The Labor Department said that first-time claims for unemployment insurance dropped by 43,000 to a seasonally adjusted 440,000. Wall Street economists expected a smaller decline of 15,000, according to a survey by Thomson Reuters.
A Labor Department analyst said the decline largely reflects the end of administrative backlogs in California and other states that had elevated claims in the previous three weeks. The backlogs represented claims that had built up over the Christmas holidays.
The winter storms that have pounded the Mid-Atlantic took place after last week's claims were filed, the analyst said. If they have an effect, it won't be evident until next week's data.
The four-week average fell by 1,000 to 468,500, the first drop after three weeks of increases.
Claims are now close to the low levels they reached in late December, when claims dropped to their lowest point in nearly 18 months.
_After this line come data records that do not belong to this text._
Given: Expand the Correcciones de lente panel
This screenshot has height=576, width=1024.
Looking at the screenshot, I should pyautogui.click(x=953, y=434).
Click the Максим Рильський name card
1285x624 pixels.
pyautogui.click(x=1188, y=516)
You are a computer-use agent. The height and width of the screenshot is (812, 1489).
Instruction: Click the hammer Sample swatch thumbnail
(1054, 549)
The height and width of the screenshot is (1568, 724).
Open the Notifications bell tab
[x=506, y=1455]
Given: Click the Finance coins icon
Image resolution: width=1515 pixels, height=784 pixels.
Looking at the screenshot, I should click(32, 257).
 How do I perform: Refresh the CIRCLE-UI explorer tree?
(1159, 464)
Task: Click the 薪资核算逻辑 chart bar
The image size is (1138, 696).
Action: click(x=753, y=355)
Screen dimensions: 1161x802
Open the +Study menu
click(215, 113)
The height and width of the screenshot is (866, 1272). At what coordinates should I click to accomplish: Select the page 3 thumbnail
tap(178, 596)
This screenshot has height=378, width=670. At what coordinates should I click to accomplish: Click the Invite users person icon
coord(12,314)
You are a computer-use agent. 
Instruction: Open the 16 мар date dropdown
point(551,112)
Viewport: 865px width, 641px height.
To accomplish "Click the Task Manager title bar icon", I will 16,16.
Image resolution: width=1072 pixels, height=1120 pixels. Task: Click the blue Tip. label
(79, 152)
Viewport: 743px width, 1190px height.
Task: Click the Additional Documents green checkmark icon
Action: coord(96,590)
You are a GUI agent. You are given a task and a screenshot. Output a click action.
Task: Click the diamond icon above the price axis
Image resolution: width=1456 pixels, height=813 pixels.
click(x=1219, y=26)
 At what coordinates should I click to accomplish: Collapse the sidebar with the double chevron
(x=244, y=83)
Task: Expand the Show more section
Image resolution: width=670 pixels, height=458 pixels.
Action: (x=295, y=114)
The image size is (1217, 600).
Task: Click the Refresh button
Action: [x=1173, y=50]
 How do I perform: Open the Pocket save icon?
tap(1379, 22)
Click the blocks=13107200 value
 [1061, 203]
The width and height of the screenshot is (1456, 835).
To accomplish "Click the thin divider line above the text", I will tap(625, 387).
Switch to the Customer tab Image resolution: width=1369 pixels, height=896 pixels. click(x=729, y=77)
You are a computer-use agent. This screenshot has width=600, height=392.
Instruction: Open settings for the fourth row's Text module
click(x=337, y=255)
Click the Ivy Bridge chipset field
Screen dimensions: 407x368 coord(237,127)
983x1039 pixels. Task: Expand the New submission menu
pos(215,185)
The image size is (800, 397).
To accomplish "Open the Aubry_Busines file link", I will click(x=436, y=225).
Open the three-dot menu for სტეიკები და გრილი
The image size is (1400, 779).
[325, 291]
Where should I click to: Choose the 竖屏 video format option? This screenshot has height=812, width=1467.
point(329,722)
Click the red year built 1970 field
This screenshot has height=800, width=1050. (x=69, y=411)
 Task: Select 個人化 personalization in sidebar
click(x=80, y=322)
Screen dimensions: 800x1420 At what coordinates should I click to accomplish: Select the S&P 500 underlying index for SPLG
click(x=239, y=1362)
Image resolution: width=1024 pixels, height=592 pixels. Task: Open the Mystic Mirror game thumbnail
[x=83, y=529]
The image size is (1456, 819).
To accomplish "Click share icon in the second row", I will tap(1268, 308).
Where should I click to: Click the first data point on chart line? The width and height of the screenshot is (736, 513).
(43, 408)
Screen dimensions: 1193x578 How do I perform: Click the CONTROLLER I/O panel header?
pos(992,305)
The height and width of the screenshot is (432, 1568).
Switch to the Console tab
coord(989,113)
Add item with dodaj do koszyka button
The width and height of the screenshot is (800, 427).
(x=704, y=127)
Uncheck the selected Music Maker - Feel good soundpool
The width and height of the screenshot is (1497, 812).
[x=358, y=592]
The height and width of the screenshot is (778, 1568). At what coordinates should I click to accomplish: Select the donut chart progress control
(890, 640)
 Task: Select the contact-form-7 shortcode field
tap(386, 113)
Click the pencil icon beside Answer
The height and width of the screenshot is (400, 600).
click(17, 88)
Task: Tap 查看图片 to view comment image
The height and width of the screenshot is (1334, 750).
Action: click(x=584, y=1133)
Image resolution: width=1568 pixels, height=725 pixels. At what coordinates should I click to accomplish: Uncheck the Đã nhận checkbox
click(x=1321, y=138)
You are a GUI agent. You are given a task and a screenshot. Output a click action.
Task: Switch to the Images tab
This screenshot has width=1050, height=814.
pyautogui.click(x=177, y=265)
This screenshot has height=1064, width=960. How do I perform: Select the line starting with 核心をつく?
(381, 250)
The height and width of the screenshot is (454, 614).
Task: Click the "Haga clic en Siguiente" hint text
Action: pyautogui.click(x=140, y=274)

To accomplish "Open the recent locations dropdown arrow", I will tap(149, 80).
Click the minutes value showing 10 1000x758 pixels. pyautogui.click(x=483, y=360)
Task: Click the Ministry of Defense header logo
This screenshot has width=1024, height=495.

Still, jobs remain scarce. The Labor Department said last week that the unemployment rate fell to 9.7 percent from 10 percent, but most analysts expect it to remain near 10 percent through the end of the year.
The number of people claiming benefits for more than a week, meanwhile, fell by nearly 80,000 to 4.5 million. That was a steeper decline than expected.
But the so-called continuing claims do not include millions of people who have used up the regular 26 weeks of benefits typically provided by states, and are receiving extended benefits for up to 73 additional weeks, paid for by the federal government.
Nearly 5.7 million people were receiving extended benefits in the week ended Jan. 23, the latest data available, down from nearly 5.9 million the previous week. The extended benefit data isn't seasonally adjusted and is volatile from week to week.
Among the states, Pennsylvania reported the largest increase, of nearly 10,5000, which it attributed to layoffs in the construction and service industries. Illinois, North Carolina, Georgia and Missouri had the next largest increases.
New Jersey reported the largest drop, of 1,819, which it said was due to fewer layoffs in services. Kansas, Connecticut, Virginia and Puerto Rico had the next largest drops.